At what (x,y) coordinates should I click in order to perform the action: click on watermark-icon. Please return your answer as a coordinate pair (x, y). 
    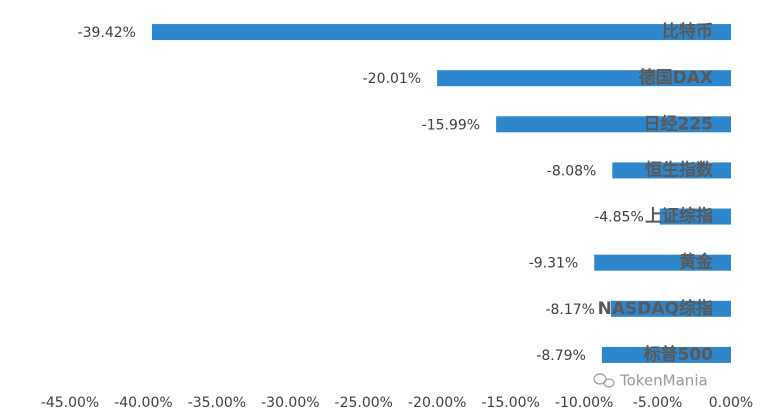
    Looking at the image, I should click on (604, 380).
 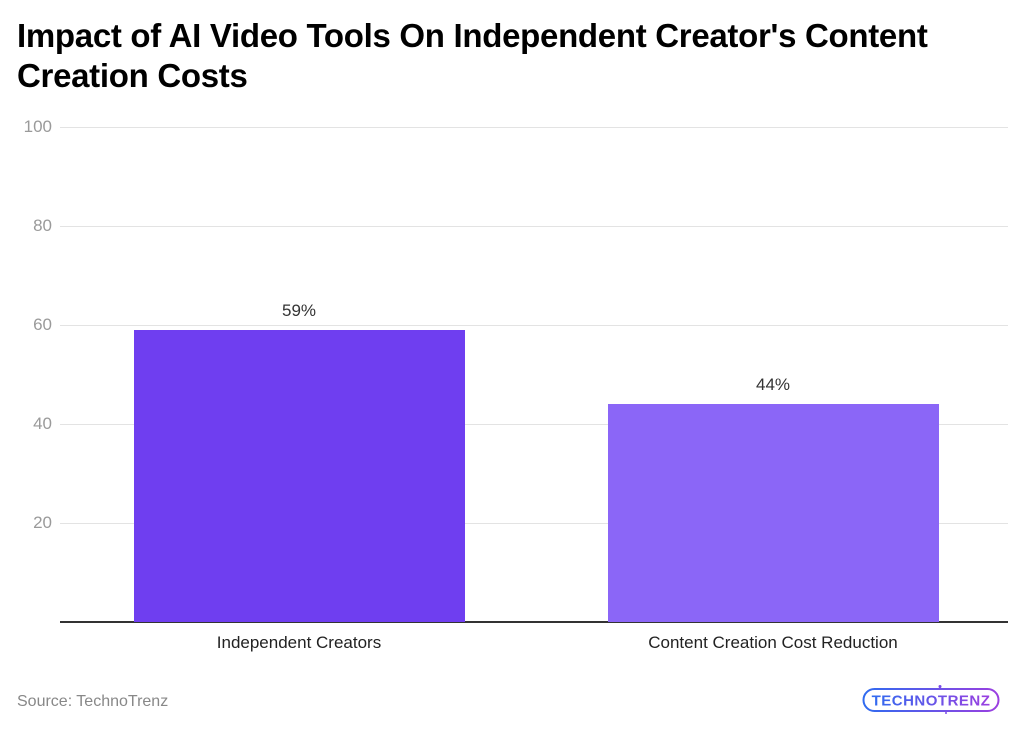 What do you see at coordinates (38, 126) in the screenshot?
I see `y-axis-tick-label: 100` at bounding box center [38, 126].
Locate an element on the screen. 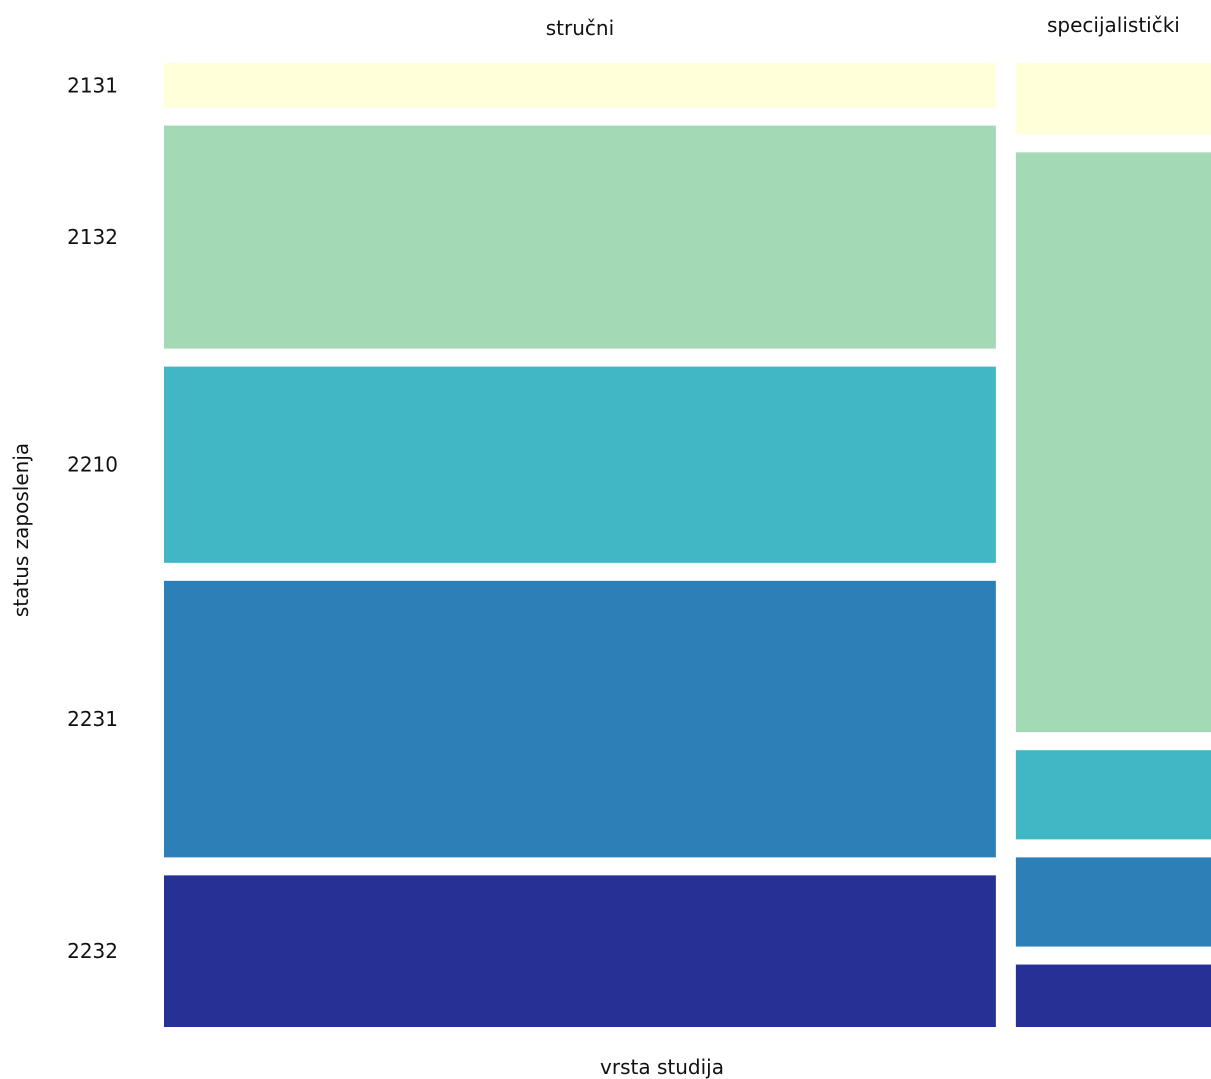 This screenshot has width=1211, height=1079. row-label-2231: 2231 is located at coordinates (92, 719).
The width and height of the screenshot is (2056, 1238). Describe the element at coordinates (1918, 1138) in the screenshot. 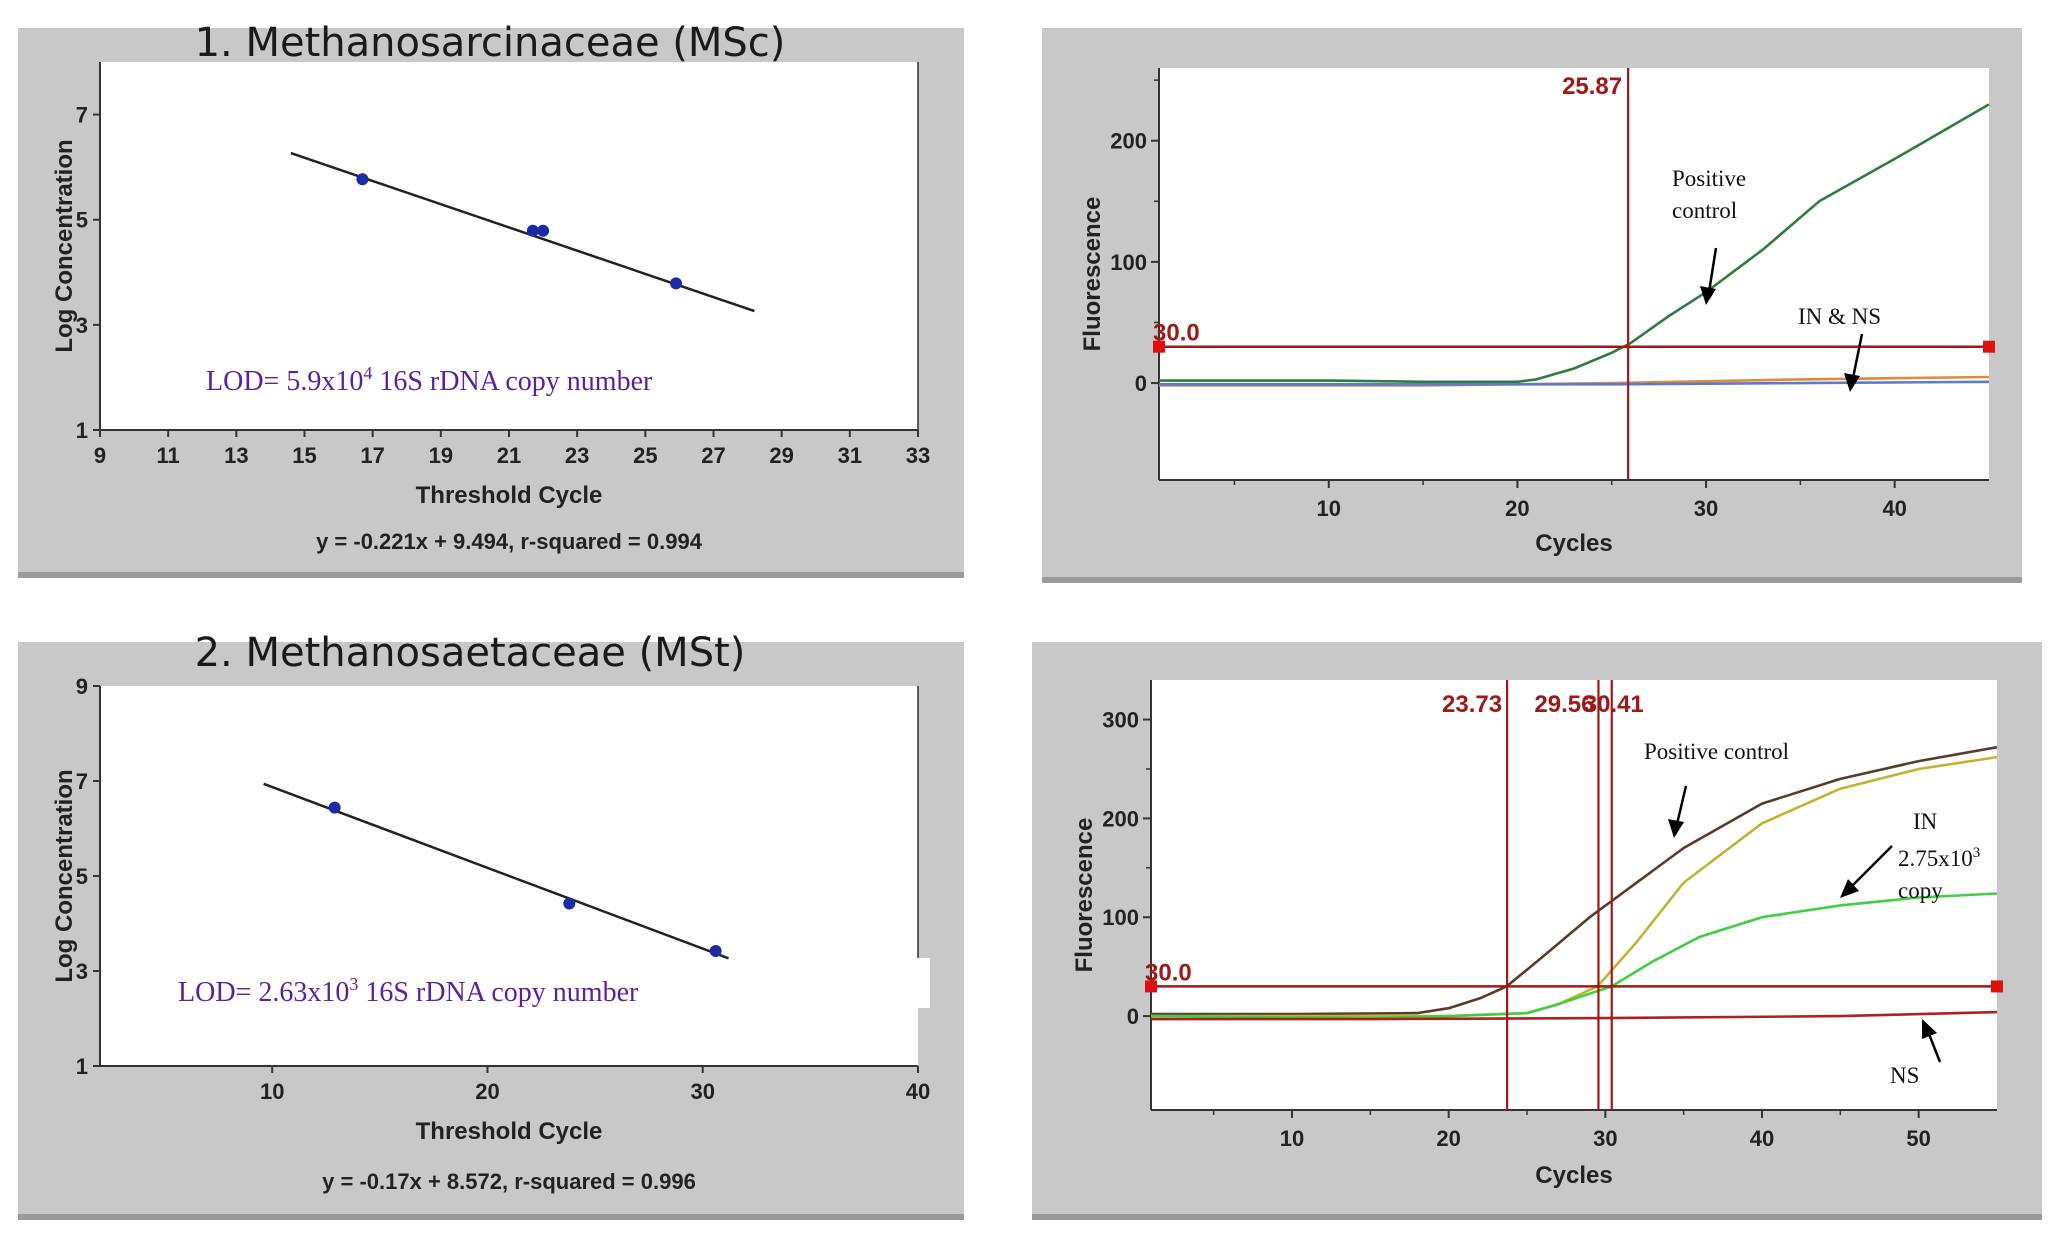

━━━━━━━━━━━━━━━━━━━━

**WHAT YOU SHOULD DO**
Edit the items from their start through the line holding "center [38, 126].", inclusive, swapping "watermark-icon" for "logo-icon" and keeping everything else the same. Omit the pictures.

**WRITTEN SOLUTION**
At what (x,y) coordinates should I click in order to perform the action: click on logo-icon. Please return your answer as a coordinate pair (x, y). 
    Looking at the image, I should click on (604, 380).
  What do you see at coordinates (38, 126) in the screenshot?
I see `y-axis-tick-label: 100` at bounding box center [38, 126].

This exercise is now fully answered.